Data listing:
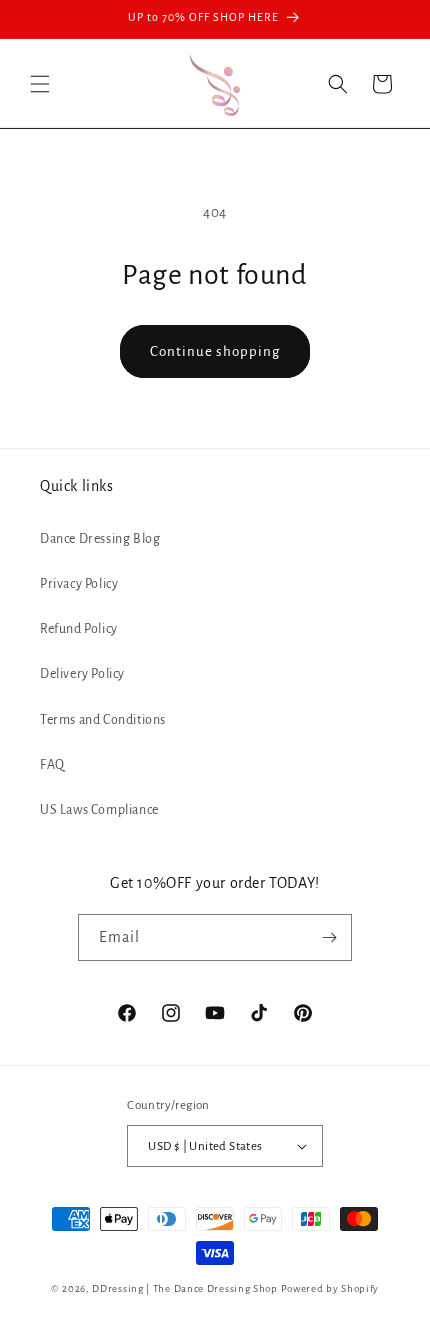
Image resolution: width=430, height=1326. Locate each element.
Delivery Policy (82, 674)
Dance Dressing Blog (100, 539)
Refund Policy (79, 629)
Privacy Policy (79, 584)
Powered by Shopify (330, 1288)
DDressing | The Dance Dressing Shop (185, 1288)
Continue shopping (215, 351)
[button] (40, 84)
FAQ (52, 765)
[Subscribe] (329, 937)
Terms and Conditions (103, 720)
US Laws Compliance (99, 810)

Directions:
Every line above should be copied exactly; do not carry over the pictures.

Answer for this exercise:
Image resolution: width=430, height=1326. Locate each element.
Delivery Policy (82, 674)
Dance Dressing Blog (100, 539)
Refund Policy (79, 629)
Privacy Policy (79, 584)
Powered by Shopify (330, 1288)
DDressing | The Dance Dressing Shop (185, 1288)
Continue shopping (215, 351)
[button] (40, 84)
FAQ (52, 765)
[Subscribe] (329, 937)
Terms and Conditions (103, 720)
US Laws Compliance (99, 810)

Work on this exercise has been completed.